Towards evening, she heard at the grating the flutter of a swan's wing, it was her youngest brother– he had found his sister, and she sobbed for joy, although she knew that very likely this would be the last night she would have to live. But still she could hope, for her task was almost finished, and her brothers were come.
Da susede mod aften, tæt ved gitteret, en svanevinge, det var den yngste af brødrene, han havde fundet søsteren; og hun hulkede højt af glæde, skønt hun vidste, at natten, som kom, muligt var den sidste hun havde at leve i; men nu var jo arbejdet også næsten fuldført og hendes brødre var her.
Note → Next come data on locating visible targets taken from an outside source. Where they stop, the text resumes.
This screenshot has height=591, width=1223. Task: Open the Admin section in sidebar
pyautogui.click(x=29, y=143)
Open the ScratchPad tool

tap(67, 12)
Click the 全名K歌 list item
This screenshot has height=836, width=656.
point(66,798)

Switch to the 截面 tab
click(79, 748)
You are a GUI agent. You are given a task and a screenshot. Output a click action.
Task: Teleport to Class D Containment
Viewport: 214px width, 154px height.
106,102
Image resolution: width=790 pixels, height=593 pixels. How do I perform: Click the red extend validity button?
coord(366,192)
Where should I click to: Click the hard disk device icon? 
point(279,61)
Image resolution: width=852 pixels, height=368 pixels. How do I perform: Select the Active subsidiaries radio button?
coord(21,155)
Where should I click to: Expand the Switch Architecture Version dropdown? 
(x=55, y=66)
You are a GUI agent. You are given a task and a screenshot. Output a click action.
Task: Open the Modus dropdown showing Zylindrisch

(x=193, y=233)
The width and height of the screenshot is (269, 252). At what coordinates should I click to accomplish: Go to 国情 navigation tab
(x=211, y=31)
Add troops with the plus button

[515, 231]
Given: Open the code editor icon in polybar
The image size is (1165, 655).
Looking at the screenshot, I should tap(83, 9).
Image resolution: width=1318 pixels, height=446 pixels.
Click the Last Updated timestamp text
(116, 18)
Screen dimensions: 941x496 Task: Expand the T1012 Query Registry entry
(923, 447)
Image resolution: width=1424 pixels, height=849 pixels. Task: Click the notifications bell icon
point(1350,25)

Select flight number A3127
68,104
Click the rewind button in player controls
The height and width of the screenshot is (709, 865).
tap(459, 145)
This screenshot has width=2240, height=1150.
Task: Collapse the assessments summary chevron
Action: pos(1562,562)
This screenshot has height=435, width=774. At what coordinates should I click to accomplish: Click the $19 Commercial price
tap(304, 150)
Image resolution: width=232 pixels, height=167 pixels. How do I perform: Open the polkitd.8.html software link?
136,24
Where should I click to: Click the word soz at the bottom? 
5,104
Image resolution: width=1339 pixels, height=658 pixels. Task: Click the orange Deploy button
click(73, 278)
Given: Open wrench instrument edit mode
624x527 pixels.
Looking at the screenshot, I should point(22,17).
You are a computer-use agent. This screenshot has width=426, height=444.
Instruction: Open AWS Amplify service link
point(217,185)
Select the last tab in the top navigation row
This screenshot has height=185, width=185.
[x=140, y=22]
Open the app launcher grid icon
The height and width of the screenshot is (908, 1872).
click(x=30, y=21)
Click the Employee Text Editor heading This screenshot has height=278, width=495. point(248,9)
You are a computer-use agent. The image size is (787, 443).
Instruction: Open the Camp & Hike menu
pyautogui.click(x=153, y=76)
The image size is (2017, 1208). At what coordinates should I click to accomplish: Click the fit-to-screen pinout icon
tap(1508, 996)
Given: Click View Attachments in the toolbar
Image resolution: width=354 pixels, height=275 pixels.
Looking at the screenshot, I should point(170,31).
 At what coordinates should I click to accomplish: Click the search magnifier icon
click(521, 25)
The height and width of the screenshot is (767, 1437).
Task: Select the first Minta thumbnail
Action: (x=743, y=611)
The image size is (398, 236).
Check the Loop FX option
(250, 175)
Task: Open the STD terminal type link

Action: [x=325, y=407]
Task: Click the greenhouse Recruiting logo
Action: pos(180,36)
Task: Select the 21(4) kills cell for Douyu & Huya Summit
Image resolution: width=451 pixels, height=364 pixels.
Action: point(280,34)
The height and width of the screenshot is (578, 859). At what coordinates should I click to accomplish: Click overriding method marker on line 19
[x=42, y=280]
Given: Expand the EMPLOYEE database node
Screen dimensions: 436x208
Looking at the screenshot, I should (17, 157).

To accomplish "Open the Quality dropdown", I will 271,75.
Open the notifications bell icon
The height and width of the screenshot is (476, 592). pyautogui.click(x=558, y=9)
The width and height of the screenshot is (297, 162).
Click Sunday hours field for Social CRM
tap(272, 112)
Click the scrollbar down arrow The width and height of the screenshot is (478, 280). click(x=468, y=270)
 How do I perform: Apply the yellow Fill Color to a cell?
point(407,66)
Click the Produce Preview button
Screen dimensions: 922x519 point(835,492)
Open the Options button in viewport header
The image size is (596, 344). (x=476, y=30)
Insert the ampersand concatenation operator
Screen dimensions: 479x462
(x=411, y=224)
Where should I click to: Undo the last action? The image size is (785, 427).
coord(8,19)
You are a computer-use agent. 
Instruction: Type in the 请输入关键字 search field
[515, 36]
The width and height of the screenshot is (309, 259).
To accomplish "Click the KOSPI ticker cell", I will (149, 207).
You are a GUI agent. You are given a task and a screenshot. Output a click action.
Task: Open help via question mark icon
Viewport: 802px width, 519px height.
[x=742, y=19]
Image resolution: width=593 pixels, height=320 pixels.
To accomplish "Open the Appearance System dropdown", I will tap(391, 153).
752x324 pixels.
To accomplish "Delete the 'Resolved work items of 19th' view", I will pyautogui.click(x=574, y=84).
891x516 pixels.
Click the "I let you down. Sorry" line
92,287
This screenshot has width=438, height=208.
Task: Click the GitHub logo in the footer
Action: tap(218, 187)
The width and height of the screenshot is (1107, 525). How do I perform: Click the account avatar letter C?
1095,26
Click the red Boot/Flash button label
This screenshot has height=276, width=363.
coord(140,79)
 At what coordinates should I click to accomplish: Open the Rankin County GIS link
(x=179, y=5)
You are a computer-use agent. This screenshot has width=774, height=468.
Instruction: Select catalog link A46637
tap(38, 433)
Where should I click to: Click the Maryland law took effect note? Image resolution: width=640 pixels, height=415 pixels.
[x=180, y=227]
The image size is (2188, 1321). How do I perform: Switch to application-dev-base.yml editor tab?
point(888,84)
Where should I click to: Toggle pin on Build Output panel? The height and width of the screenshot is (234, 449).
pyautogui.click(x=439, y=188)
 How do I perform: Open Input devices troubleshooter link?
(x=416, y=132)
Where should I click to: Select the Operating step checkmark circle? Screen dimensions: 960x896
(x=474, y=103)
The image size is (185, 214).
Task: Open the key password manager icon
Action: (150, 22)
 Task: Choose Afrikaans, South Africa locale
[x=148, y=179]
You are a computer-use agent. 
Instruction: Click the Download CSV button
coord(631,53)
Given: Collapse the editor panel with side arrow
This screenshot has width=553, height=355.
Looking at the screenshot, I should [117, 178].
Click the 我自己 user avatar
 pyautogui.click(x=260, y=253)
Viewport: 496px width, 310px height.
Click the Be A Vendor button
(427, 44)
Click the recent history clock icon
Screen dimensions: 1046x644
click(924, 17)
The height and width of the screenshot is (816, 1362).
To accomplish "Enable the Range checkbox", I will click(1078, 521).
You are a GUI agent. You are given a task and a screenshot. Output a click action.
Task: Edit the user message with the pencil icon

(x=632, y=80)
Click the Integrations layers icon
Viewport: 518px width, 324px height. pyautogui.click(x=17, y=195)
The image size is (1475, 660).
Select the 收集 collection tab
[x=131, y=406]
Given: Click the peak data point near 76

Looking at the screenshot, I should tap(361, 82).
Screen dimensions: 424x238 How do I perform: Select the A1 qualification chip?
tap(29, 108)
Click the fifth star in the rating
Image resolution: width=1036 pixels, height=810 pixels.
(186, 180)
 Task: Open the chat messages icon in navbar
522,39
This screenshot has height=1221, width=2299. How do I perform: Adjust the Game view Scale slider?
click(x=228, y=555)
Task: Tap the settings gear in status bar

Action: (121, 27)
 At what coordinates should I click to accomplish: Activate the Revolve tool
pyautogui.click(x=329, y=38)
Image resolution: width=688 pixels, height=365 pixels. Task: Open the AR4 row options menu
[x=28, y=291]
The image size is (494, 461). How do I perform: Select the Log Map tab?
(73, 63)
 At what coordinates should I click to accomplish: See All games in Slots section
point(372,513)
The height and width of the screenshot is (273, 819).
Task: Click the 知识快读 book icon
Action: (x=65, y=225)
Then the archbishop arrived, to be with her during her last hours, as he had promised the king. But she shook her head, and begged him, by looks and gestures, not to stay; for in this night she knew she must finish her task, otherwise all her pain and tears and sleepless nights would have been suffered in vain. The archbishop withdrew, uttering bitter words against her; but poor Eliza knew that she was innocent, and diligently continued her work.
Ærkebiskoppen kom for at være den sidste time hos hende, det havde han lovet kongen, men hun rystede på hovedet, bad med blik og miner at han ville gå; i denne nat måtte hun jo ende sit arbejde, ellers var alt til unytte; alt, smerte, tårer og de søvnløse nætter; ærkebiskoppen gik bort med onde ord imod hende, men den stakkels Elisa vidste, hun var uskyldig, og vedblev sit arbejde.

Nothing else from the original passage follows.